RECORDS FOR PROCESSING –
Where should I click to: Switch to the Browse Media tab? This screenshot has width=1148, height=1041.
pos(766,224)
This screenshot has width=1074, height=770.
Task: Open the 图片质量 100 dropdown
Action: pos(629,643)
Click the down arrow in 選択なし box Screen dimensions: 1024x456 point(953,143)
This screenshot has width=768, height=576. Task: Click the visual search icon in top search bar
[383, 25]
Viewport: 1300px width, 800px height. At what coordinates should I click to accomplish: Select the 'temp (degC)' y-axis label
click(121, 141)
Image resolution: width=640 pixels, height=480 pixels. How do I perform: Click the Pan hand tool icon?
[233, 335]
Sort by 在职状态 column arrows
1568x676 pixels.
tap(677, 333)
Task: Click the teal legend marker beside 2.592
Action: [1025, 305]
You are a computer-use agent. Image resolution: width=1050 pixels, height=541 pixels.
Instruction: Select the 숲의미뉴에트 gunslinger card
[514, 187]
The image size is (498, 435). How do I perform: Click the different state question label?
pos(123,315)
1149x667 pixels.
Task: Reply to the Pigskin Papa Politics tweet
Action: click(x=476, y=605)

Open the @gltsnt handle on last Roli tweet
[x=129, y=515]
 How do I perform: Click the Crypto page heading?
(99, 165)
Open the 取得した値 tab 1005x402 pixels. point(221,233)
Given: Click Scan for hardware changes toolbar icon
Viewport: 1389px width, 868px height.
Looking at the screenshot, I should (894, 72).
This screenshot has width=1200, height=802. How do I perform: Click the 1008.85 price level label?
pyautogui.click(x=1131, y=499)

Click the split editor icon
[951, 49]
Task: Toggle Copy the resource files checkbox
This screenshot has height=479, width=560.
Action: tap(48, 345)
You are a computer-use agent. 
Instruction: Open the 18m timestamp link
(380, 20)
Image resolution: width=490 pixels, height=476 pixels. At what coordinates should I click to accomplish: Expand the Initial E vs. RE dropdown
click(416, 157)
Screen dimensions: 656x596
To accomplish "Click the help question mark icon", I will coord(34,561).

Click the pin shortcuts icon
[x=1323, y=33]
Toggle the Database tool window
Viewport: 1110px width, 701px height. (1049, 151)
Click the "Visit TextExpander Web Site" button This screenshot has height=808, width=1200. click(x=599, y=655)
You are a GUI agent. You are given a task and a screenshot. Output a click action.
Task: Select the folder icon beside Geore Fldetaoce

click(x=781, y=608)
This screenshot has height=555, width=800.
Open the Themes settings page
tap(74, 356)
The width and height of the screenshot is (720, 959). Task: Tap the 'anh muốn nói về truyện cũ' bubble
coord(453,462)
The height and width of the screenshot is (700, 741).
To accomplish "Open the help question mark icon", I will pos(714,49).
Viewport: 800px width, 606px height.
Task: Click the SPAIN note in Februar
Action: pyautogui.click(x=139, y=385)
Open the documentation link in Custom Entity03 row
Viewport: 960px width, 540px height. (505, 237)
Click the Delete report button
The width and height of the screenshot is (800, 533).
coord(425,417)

PROBLEM DESCRIPTION – Find the string "dimensions" in the material above. Then copy each line that has it.

SOLVED PROBLEM –
Click the down arrow in 選択なし box Screen dimensions: 1024x456 point(953,143)
Screen dimensions: 656x596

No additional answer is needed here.